EXERCISE
Only the lines below starting at the one that contains "Instruction: View the 119K Likes list" and ending at the one that contains "Pick orange player 47 RF tile" are to be reproduced, exactly and with both ends kept.

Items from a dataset
=-=-=

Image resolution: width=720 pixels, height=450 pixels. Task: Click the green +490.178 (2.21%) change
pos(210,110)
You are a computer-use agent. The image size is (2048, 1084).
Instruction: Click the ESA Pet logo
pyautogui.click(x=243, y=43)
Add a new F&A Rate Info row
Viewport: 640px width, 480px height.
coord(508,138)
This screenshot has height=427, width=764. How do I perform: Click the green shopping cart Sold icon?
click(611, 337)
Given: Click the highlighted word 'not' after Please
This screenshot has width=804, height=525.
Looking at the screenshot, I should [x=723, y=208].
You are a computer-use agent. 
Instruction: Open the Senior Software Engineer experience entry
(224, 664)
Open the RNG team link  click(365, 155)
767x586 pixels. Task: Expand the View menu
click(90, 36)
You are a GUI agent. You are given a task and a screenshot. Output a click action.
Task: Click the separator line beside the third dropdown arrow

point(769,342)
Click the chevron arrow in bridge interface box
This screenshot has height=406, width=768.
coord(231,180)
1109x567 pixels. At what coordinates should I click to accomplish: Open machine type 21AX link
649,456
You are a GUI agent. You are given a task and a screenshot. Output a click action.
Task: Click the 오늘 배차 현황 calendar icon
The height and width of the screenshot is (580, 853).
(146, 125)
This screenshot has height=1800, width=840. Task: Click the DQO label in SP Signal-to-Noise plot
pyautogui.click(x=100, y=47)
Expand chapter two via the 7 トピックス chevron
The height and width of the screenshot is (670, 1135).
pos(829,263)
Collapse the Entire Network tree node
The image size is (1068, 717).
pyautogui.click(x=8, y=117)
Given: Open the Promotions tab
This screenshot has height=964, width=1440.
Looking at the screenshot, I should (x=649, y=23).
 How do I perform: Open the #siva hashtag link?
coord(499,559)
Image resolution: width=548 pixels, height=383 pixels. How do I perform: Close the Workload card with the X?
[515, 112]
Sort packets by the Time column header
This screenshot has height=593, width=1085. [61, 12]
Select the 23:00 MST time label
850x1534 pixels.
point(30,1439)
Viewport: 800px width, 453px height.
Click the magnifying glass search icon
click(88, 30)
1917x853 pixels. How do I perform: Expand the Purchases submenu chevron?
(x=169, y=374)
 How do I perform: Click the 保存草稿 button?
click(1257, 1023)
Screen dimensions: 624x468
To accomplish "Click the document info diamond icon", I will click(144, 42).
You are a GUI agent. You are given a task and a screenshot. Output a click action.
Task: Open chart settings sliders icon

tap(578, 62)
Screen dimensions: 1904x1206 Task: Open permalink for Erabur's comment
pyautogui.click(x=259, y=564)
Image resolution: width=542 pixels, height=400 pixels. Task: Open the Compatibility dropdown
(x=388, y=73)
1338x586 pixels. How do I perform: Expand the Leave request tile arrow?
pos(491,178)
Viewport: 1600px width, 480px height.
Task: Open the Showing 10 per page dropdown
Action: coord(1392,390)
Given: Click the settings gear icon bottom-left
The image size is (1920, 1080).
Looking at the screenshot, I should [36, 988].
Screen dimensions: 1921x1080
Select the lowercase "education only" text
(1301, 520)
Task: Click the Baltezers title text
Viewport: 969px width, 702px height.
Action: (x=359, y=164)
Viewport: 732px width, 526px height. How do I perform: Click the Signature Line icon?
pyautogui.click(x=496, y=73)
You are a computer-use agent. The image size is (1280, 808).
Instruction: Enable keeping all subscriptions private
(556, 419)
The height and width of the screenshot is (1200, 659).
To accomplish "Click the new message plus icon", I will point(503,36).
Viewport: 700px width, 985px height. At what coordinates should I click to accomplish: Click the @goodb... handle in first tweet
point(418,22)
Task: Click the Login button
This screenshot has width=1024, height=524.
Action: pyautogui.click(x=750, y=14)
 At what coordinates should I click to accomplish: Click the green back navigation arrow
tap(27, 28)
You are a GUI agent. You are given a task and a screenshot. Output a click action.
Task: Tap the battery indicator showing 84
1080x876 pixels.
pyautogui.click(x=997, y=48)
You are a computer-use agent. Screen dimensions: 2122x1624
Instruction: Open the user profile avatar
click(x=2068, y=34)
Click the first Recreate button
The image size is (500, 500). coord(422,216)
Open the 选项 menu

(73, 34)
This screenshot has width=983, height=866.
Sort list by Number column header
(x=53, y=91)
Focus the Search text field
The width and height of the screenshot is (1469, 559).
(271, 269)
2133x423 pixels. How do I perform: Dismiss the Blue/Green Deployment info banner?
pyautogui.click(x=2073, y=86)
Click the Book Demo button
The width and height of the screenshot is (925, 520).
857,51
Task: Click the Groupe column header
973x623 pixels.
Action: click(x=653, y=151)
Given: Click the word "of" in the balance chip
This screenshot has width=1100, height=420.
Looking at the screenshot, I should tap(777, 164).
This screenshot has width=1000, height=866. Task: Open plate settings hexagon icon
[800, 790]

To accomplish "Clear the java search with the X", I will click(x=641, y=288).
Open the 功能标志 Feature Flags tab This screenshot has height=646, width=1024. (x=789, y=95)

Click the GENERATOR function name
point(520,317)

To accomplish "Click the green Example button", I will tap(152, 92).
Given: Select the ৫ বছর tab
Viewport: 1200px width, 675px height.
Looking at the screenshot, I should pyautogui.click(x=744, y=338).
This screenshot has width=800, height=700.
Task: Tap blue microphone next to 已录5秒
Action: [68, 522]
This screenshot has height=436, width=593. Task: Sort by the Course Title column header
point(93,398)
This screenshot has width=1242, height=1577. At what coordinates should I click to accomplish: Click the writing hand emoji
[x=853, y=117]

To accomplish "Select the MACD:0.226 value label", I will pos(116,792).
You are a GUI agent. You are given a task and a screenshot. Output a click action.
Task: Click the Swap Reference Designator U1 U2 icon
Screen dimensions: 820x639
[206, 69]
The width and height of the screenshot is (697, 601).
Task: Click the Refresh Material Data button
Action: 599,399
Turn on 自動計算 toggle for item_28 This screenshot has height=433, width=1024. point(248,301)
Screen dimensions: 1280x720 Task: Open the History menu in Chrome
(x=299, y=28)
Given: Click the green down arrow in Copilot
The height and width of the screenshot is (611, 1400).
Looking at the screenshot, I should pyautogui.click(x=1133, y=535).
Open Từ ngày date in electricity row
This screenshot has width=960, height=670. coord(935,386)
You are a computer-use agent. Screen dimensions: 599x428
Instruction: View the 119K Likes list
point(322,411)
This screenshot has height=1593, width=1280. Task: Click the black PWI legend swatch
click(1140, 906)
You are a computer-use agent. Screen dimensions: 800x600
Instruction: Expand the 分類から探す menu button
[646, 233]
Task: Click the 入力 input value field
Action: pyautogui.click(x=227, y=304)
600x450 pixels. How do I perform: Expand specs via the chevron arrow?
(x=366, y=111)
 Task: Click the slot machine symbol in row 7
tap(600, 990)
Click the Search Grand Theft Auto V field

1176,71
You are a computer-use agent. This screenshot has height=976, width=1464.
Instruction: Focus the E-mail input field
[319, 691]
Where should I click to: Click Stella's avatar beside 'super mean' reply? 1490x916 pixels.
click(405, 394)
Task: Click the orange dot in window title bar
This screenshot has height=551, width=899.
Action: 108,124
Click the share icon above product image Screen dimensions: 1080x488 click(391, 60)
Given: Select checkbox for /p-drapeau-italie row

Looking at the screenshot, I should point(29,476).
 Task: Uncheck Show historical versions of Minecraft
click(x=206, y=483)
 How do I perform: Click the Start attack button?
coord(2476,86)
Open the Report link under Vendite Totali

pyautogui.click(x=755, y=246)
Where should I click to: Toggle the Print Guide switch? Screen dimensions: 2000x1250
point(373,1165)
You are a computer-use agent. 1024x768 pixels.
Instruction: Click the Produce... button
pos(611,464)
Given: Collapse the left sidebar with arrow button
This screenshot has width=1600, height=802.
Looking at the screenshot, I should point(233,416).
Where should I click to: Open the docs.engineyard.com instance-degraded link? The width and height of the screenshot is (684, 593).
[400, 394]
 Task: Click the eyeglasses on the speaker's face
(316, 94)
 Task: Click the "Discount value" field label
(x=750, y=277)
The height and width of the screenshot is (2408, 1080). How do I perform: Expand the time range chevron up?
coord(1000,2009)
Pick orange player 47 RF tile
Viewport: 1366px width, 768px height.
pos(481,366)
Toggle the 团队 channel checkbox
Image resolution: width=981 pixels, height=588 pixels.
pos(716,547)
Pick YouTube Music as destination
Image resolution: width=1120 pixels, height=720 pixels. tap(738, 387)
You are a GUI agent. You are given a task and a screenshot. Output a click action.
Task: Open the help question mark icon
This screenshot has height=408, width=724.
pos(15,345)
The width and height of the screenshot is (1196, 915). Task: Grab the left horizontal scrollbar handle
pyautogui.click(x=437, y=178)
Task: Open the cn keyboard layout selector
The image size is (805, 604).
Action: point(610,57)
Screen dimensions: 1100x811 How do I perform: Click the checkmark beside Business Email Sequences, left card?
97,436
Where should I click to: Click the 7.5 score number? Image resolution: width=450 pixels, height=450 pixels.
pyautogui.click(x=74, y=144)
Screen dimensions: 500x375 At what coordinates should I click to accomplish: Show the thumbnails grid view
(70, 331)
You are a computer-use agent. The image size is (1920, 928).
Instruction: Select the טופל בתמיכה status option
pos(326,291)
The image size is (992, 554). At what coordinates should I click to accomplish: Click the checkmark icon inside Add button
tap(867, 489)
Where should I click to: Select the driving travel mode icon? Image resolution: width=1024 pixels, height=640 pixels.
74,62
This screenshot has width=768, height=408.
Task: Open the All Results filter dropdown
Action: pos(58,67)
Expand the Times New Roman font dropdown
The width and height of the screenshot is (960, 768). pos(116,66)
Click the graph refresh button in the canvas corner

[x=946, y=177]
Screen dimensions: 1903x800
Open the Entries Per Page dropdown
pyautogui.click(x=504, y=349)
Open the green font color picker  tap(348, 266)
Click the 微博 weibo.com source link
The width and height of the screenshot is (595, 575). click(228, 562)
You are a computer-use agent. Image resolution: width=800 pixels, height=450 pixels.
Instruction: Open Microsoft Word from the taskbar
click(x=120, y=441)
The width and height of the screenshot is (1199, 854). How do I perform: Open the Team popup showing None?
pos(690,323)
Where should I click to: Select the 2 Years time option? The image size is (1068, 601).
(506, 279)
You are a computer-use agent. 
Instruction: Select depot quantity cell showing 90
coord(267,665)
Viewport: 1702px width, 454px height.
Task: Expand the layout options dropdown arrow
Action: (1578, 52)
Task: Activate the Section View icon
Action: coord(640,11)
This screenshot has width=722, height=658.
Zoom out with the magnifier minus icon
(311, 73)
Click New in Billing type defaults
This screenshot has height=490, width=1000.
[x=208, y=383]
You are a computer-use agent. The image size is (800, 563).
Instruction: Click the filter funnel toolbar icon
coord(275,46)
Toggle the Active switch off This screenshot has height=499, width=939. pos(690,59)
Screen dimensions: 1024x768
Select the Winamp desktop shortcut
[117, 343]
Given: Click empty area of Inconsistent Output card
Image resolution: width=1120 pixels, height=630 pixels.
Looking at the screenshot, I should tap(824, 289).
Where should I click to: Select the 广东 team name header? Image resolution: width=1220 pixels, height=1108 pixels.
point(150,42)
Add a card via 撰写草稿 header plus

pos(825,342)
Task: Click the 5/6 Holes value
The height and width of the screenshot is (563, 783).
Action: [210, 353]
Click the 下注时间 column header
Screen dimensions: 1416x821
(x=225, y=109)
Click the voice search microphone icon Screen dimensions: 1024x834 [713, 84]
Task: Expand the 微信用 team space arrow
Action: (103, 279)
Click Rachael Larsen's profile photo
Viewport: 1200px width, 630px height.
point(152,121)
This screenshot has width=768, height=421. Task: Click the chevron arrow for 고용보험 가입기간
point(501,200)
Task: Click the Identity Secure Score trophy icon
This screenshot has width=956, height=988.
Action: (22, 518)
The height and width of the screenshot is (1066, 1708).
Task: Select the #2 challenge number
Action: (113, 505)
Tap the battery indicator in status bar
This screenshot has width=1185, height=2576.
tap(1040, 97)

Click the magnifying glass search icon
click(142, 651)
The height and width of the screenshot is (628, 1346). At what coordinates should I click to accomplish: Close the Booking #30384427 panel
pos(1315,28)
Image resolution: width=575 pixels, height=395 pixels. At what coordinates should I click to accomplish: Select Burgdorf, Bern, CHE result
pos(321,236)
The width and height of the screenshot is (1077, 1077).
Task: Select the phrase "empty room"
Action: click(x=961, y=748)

=-=-=

REPLY
Instruction: View the 119K Likes list
point(322,411)
This screenshot has height=1593, width=1280. Task: Click the black PWI legend swatch
click(1140, 906)
You are a computer-use agent. Screen dimensions: 800x600
Instruction: Expand the 分類から探す menu button
[646, 233]
Task: Click the 入力 input value field
Action: pyautogui.click(x=227, y=304)
600x450 pixels. How do I perform: Expand specs via the chevron arrow?
(x=366, y=111)
 Task: Click the slot machine symbol in row 7
tap(600, 990)
Click the Search Grand Theft Auto V field

1176,71
You are a computer-use agent. This screenshot has height=976, width=1464.
Instruction: Focus the E-mail input field
[319, 691]
Where should I click to: Click Stella's avatar beside 'super mean' reply? 1490x916 pixels.
click(405, 394)
Task: Click the orange dot in window title bar
This screenshot has height=551, width=899.
Action: 108,124
Click the share icon above product image Screen dimensions: 1080x488 click(391, 60)
Given: Select checkbox for /p-drapeau-italie row

Looking at the screenshot, I should point(29,476).
 Task: Uncheck Show historical versions of Minecraft
click(x=206, y=483)
 How do I perform: Click the Start attack button?
coord(2476,86)
Open the Report link under Vendite Totali

pyautogui.click(x=755, y=246)
Where should I click to: Toggle the Print Guide switch? Screen dimensions: 2000x1250
point(373,1165)
You are a computer-use agent. 1024x768 pixels.
Instruction: Click the Produce... button
pos(611,464)
Given: Collapse the left sidebar with arrow button
This screenshot has width=1600, height=802.
Looking at the screenshot, I should point(233,416).
Where should I click to: Open the docs.engineyard.com instance-degraded link? The width and height of the screenshot is (684, 593).
[400, 394]
 Task: Click the eyeglasses on the speaker's face
(316, 94)
 Task: Click the "Discount value" field label
(x=750, y=277)
The height and width of the screenshot is (2408, 1080). How do I perform: Expand the time range chevron up?
coord(1000,2009)
Pick orange player 47 RF tile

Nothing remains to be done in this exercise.